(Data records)
————

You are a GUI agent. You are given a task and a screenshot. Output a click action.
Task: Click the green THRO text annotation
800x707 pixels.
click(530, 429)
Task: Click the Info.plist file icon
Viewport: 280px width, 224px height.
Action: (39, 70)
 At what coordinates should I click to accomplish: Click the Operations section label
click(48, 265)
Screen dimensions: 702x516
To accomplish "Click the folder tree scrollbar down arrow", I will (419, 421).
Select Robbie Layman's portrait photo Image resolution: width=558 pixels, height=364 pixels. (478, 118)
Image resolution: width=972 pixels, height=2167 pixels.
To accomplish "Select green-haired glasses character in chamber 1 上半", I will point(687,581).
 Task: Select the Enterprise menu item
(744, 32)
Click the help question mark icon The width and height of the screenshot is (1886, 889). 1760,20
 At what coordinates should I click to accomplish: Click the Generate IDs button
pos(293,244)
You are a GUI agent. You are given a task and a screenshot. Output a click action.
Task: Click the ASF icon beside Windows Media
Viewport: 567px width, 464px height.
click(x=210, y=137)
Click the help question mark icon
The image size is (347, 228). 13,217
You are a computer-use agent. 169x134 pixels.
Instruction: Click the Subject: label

————

- WHAT THE TASK ASKS
The full set of entries above should be given again exactly.

- RESPONSE FOR THIS EXERCISE
You are a GUI agent. You are given a task and a screenshot. Output a click action.
Task: Click the green THRO text annotation
800x707 pixels.
click(530, 429)
Task: Click the Info.plist file icon
Viewport: 280px width, 224px height.
Action: (39, 70)
 At what coordinates should I click to accomplish: Click the Operations section label
click(48, 265)
Screen dimensions: 702x516
To accomplish "Click the folder tree scrollbar down arrow", I will (419, 421).
Select Robbie Layman's portrait photo Image resolution: width=558 pixels, height=364 pixels. (478, 118)
Image resolution: width=972 pixels, height=2167 pixels.
To accomplish "Select green-haired glasses character in chamber 1 上半", I will point(687,581).
 Task: Select the Enterprise menu item
(744, 32)
Click the help question mark icon The width and height of the screenshot is (1886, 889). 1760,20
 At what coordinates should I click to accomplish: Click the Generate IDs button
pos(293,244)
You are a GUI agent. You are given a task and a screenshot. Output a click action.
Task: Click the ASF icon beside Windows Media
Viewport: 567px width, 464px height.
click(x=210, y=137)
Click the help question mark icon
The image size is (347, 228). 13,217
You are a computer-use agent. 169x134 pixels.
Instruction: Click the Subject: label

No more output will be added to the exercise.